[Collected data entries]
>>>
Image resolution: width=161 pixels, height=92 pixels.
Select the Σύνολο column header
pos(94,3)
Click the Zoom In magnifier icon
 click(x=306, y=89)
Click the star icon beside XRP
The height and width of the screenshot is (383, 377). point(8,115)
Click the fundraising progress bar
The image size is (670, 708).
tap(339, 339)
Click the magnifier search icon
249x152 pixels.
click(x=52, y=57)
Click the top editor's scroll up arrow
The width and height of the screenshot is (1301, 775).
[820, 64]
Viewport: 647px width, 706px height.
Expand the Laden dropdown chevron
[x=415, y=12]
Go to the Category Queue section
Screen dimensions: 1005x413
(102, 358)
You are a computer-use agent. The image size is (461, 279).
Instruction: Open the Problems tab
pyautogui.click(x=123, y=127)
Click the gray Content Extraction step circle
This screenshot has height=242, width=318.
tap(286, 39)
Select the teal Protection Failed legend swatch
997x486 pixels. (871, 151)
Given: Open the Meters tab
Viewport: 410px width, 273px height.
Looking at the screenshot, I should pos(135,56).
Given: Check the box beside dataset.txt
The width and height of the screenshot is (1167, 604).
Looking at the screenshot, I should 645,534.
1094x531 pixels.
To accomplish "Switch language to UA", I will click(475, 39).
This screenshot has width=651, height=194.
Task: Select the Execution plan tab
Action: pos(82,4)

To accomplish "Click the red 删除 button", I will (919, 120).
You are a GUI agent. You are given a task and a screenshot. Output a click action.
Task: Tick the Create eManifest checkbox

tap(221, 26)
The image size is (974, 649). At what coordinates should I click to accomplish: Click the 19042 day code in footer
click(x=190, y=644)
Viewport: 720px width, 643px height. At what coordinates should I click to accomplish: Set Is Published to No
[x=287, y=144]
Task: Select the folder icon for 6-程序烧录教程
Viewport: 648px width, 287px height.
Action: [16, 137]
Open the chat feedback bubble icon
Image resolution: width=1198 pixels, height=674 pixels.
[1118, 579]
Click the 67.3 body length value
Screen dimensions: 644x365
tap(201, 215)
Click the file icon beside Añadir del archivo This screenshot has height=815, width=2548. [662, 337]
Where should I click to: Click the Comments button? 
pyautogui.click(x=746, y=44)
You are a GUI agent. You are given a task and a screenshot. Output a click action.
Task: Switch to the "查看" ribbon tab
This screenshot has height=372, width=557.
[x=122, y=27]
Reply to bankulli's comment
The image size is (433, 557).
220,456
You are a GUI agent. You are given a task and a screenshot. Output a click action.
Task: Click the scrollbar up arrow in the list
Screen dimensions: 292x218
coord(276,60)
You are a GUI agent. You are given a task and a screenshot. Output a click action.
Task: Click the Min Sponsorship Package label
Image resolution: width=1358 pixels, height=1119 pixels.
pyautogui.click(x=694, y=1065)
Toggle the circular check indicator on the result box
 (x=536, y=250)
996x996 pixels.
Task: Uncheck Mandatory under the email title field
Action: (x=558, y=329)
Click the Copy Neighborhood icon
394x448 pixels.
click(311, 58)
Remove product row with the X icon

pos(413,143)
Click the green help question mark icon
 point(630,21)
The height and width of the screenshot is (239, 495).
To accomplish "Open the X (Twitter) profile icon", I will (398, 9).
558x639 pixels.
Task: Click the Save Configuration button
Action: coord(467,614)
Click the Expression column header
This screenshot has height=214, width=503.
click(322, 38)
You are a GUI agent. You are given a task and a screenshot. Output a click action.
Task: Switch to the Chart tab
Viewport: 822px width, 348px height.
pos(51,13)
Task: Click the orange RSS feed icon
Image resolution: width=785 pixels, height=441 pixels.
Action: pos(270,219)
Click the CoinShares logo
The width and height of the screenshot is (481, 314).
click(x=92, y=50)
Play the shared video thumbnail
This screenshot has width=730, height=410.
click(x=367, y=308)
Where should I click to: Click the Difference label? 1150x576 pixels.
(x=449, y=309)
<<<
> Try it:
Total the lines in the records above that contain the string "arrow". Write only that total.

> Task result:
2